> _ФРАГМЕНТ ДОКУМЕНТА_
Как корейский рикша спас русского царя

“Инцидент в Оцу”. Всего в двух-трех словах было обозначено покушение на будущего российского императора Николая II во время его пребывания в Японии весной 1891 года. Меч японского фанатика полицейского оставил на голове русского цесаревича касательно-рубленую рану. Но могло быть и хуже, если бы рядом не оказалось двух молодых корейцев.

Япония была последним зарубежьем в кругосветном путешествии 22-летнего престолонаследника Дома Романовых Николая Александровича.

Первым японским портом, в который вошел бронепалубный крейсер “Память Азова” с Его Императорским Высочеством на борту, стал Нагасаки. Из порта в резиденцию губернатора высокие гости поехали на рикшах. По словам самого цесаревича, он “оказался в полном восторге”.

А затем была древняя столица Японии – Киото. И здесь понедельник 29 апреля (12 мая) никак не предвещал быть тяжелым днем. В сопровождении японского принца Арисугавы вместе с греческим принцем Георгом Николай Александрович побывал у местного губернатора, “дом которого поразил совершенно европейским стилем”. На берегах самого большого в Японии озера Бива” созерцали живописные храмы и святилища, с каменной башни полюбовались великолепными видами. И конечно же, посещали чайные домики в окружении гейш. Но вот ближе к 16 часам тот понедельник едва не оказался роковым для цесаревича Николая Романова.

> _ФРАГМЕНТ НАБОРА ДАННЫХ_
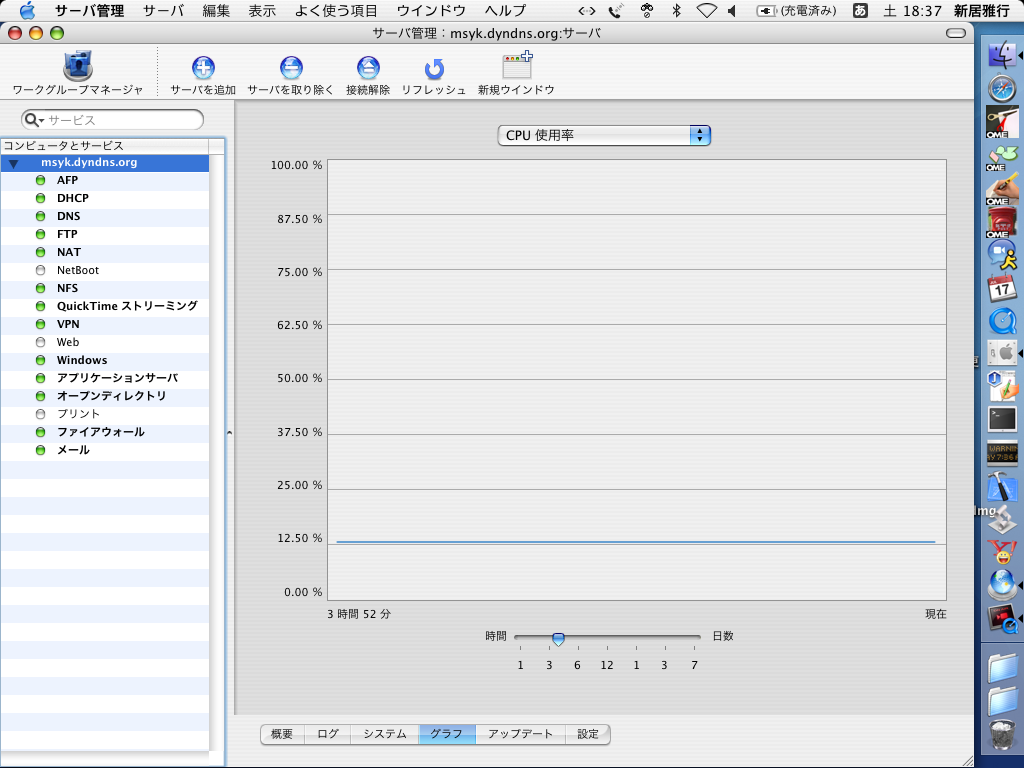Open the サーバ menu in the menu bar
This screenshot has height=768, width=1024.
163,11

> _ЗАДАНИЯ_
**a)** Согласно тексту об инциденте в Оцу, на каком корабле цесаревич прибыл в Нагасаки?
**b)** Подхватите текст об инциденте в Оцу и продолжите его вслед за последним предложением.

> _ОТВЕТЫ_
**a)** На бронепалубном крейсере «Память Азова».

**b)**
На обратном пути наследник российского престола ехал в пятой коляске за местным губернатором и полицмейстером. Позади катились рикши с принцами Георгом и Арисугавой. Самая широкая городская улица, на которую въехала свита, едва достигала в поперечине двух саженей, что-то в четыре с лишним метра. По обеим сторонам плотно толпились любопытные горожане. Тем не менее, ехали быстро. Если в Нагасаки бежавшему в оглоблях дзен-рикше помогал сзади экипажа один толкач, то в Оцу – двое. В данном случае толкачами были  японские корейцы. Они мало чем отличались от  собственно дзен-рикши: та же подпоясанная бечевой  куртка-кимоно с широкими  рукавами, та же выпуклая,  как у грибов, шляпа, и гетры, закрывающие голени.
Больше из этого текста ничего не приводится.